Врач Мэри направил ее к Кеннету Хейлману — ныне известному неврологу в Университете Флориды. Хейлман начал с того, что провел с Мэри ряд простых психологических тестов: он попросил девушку запомнить несколько разных предметов, а затем отвлекал ее на тридцать секунд, заставляя считать в обратном порядке. Когда Хейлман спрашивал Мэри, помнит ли она перечисленные предметы, она смотрела на него непонимающим взглядом. Ее оперативная память исчезла. Когда Хейлман попытался предложить Мэри другой тест на проверку памяти, она пришла в ярость. Он спросил, всегда ли у нее был такой раздражительный характер. «Вплоть до прошлого года я сердилась очень редко, — ответила Мэри. — А теперь, по-моему, только то и делаю, что выхожу из себя».
Все эти неврологические симптомы — уменьшенный объем памяти, тенденция к саморазрушению, неуправляемые приступы гнева — говорили о том, что с префронтальной корой головного мозга Мэри что-то не в порядке.
Тогда Хейлман провел с Мэри вторую серию экспериментов: он положил перед ней расческу, но велел не трогать ее.

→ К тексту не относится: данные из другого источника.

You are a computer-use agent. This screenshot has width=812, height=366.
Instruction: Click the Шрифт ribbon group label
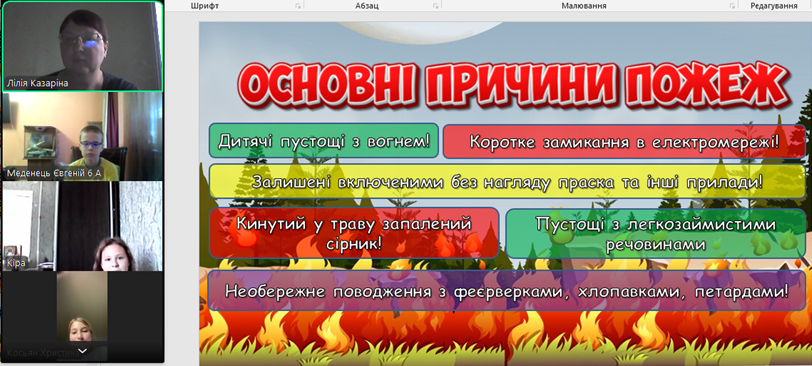(205, 6)
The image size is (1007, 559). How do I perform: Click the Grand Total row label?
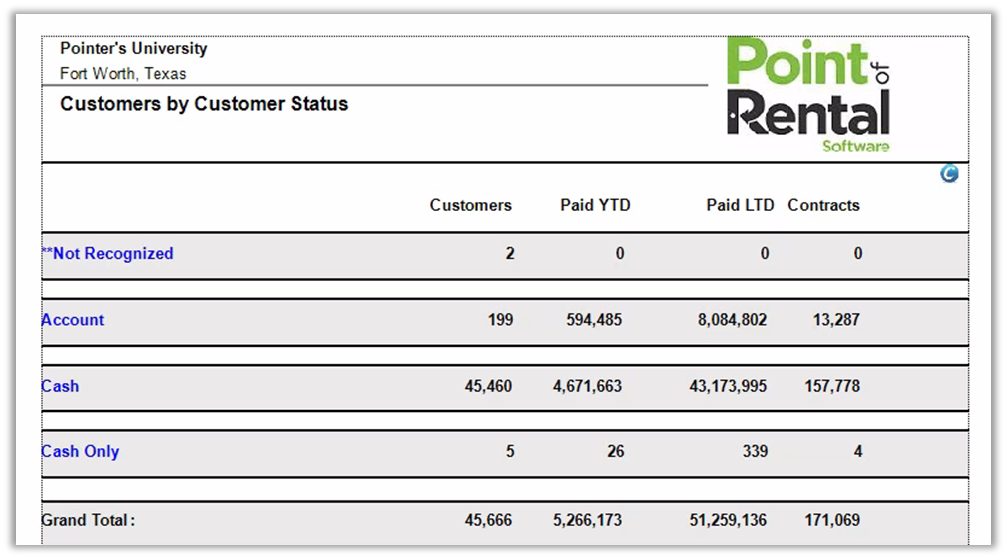pyautogui.click(x=88, y=520)
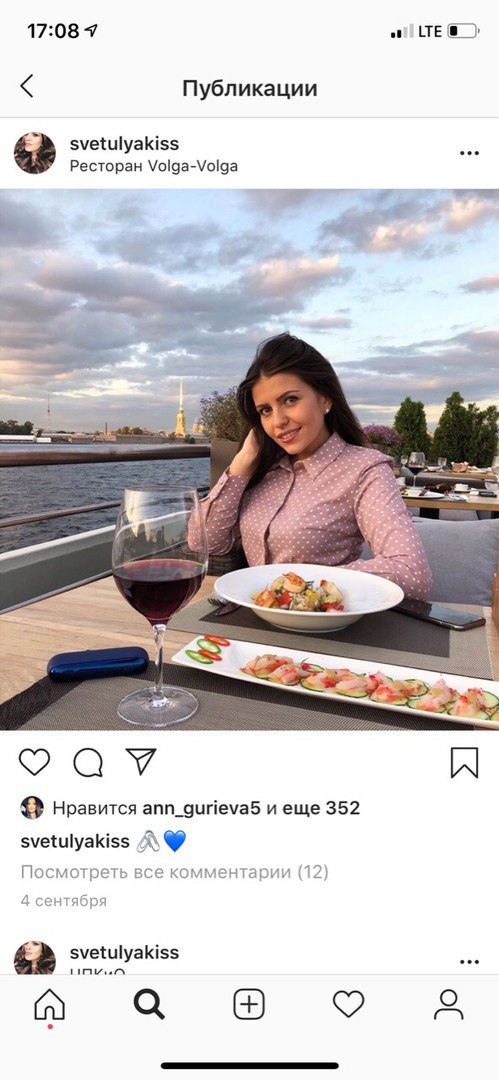Open location Ресторан Volga-Volga
Screen dimensions: 499x1080
click(154, 166)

Она сразу же начала расчесываться. Он положил перед ней ручку и лист бумаги, но попросил к ним не прикасаться. Она машинально начала писать. Однако, нацарапав несколько предложений, Мэри заскучала и начала искать новых развлечений. «Казалось, вместо того чтобы опираться на какие-либо внутренние цели, мотивировавшие ее поведение, — написал Хейлман в медицинском отчете, — она была полностью во власти внешних импульсов». Все, что Мэри видела, она трогала. Все, что она трогала, она хотела. Все, что она хотела, было ей необходимо.